Adnan Buyung dan beberapa tokoh meminta delapan hakim tersisa untuk mengundurkan diri agar kehormatan MK dapat kembali lagi di mata publik. Hal yang tidak kalah menarik adalah reaksi cepat Presiden Susilo Bambang Yudhoyono (SBY) yang segera menggelar rapat dan mengeluarkan sejumlah rekomendasi. Mengingat bahwa ini tahun politik, reaksi SBY tersebut di luar dugaan. 

Tertangkapnya Akil Mochtar yang waktu itu menjabat sebagai ketua MK dan “bumbu” informasi seputar temuan dan dugaan yang menjerat Akil seolah-olah menempatkan negara inimenujukiamat karenakorupsi. Para pengamat politik mengkhawatirkan bakal akan ada kekacauan nasional karena ketidakpercayaan publik terhadap MK dalam menyelesaikan perselisihan pilkada. Maklum, untuk tahun ini saja, ada 138 pilkada yang telah berlangsung dan 111 di antaranya disengketakan dan masuk ke MK. Kekhawatiran itu dapat diterima. 

Namun kita perlu menggunakan momentum ini untuk bergerak lebih jauh lagi mendiskusikan hal-hal yang bersifat fundamental dan prinsipil ketimbang hal-hal yang sifatnya teknis. Sebelum kita bicara tentang apakah perlu atau tidak perlu perppu untuk mengawasi MK atau siapa yang punya wewenang untuk mengawasi MK, kita perlu bertanya apakah upaya untuk mengembalikan kepercayaan kepada MK telah membuat negatif elemen ketidakpercayaan sebagai sesuatu yang tidak boleh ada. 

Ketidakpercayaan publik terhadap institusi negara adalah juga bagian dari demokrasi. Jika tidak ada ketidakpercayaan, perjuangan untuk melengserkan Presiden Soeharto dari singgasana Orde Baru tidak akan terjadi. Ketidakpercayaan terhadap partai politik adalah faktor yang mendorong masyarakat untuk menguatkan diri melalui organisasi-organisasi masyarakat sipil dan melakukan pemberdayaan politik. 

Ketidakpercayaan itu yang juga mendorong masyarakat untuk membela KPK turun ke jalan pada saat kasus “cicak vs buaya”. Ketidakpercayaan terhadap lembaga publik pada akhirnya akan membersihkan lembaga-lembaga negara dan mencapai titik di mana kepercayaan dan ketidakpercayaan relatif berjalan seimbang. Tidak ada kepercayaan dan ketidakpercayaan yang penuh 100%. 

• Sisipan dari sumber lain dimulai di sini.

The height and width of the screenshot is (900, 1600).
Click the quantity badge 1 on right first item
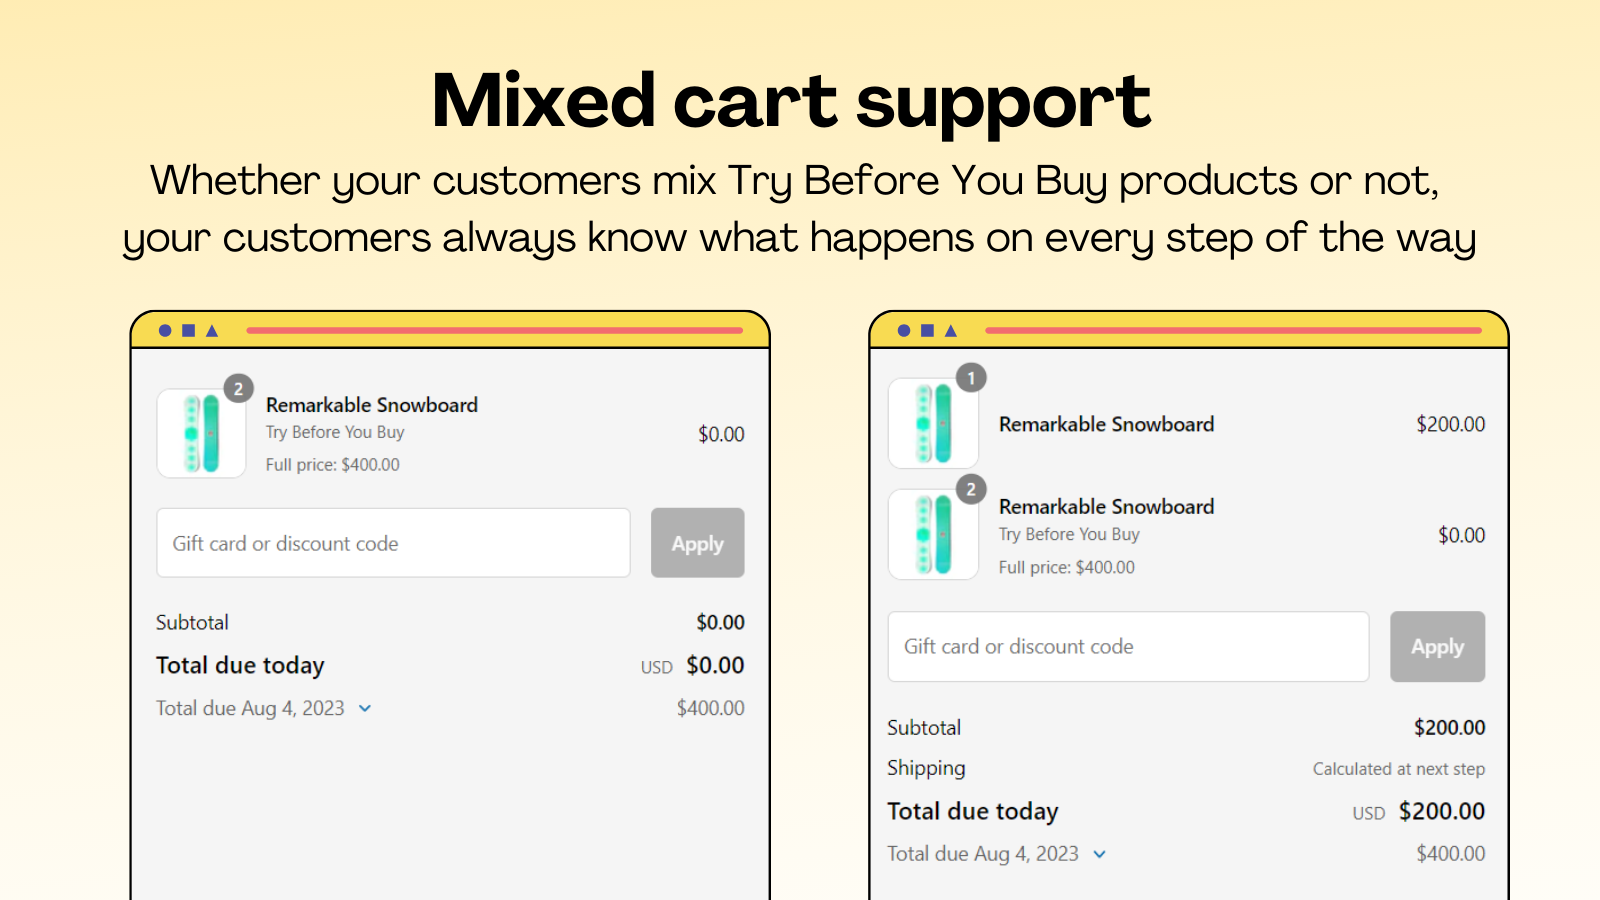pyautogui.click(x=971, y=378)
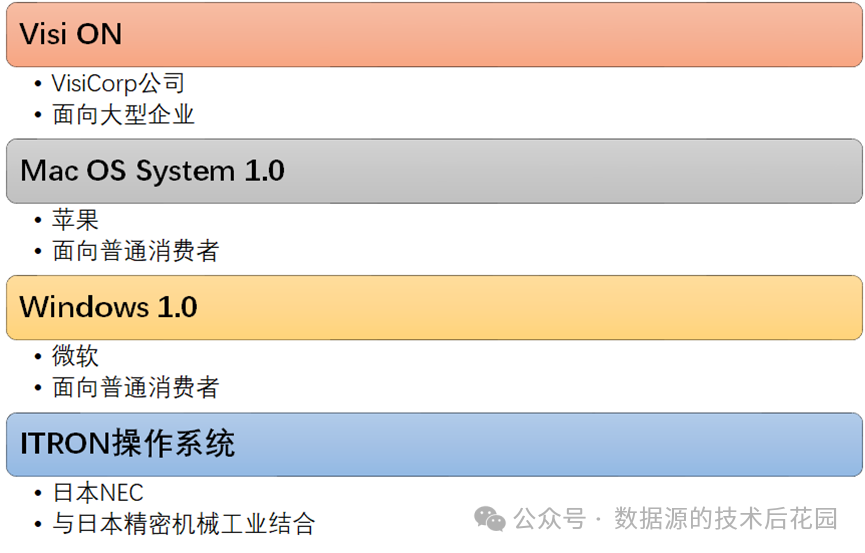Select the Visi ON header bar

pos(432,35)
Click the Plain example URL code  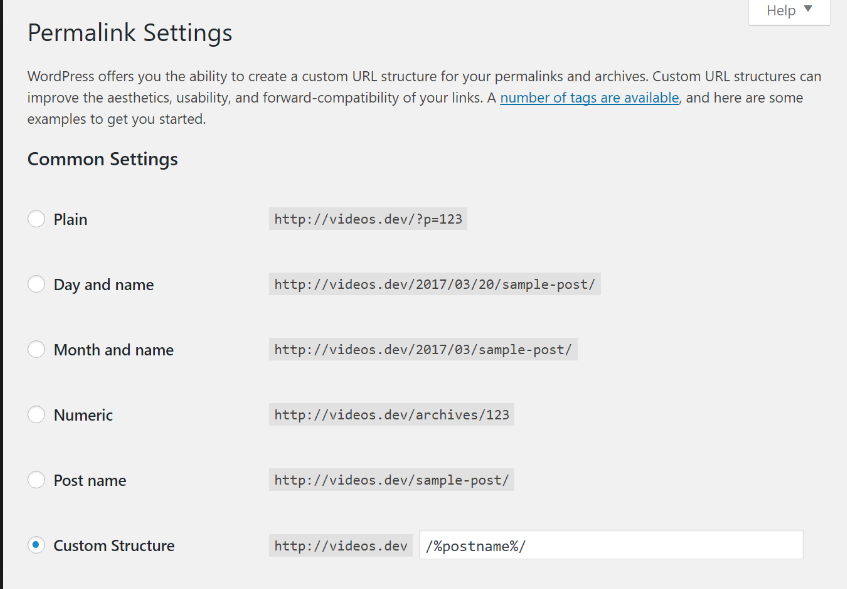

Kepercayaan yang total kepada negara dapat mengundang fasisme, sementara ketidakpercayaan yang total terhadap negara dapat menimbulkan civil disobedience (pembangkangan sipil). Keseimbangan antara kepercayaan dan ketidakpercayaan kepada lembaga negara bukanlah sebuah keadaan yang permanen. Amerika Serikat (AS) yang telah kuat sistem peradilannya dan sangat menjunjung tinggi liberalisme pun tidak kebal dengan godaan-godaan korupsi atau pelanggaran etika. 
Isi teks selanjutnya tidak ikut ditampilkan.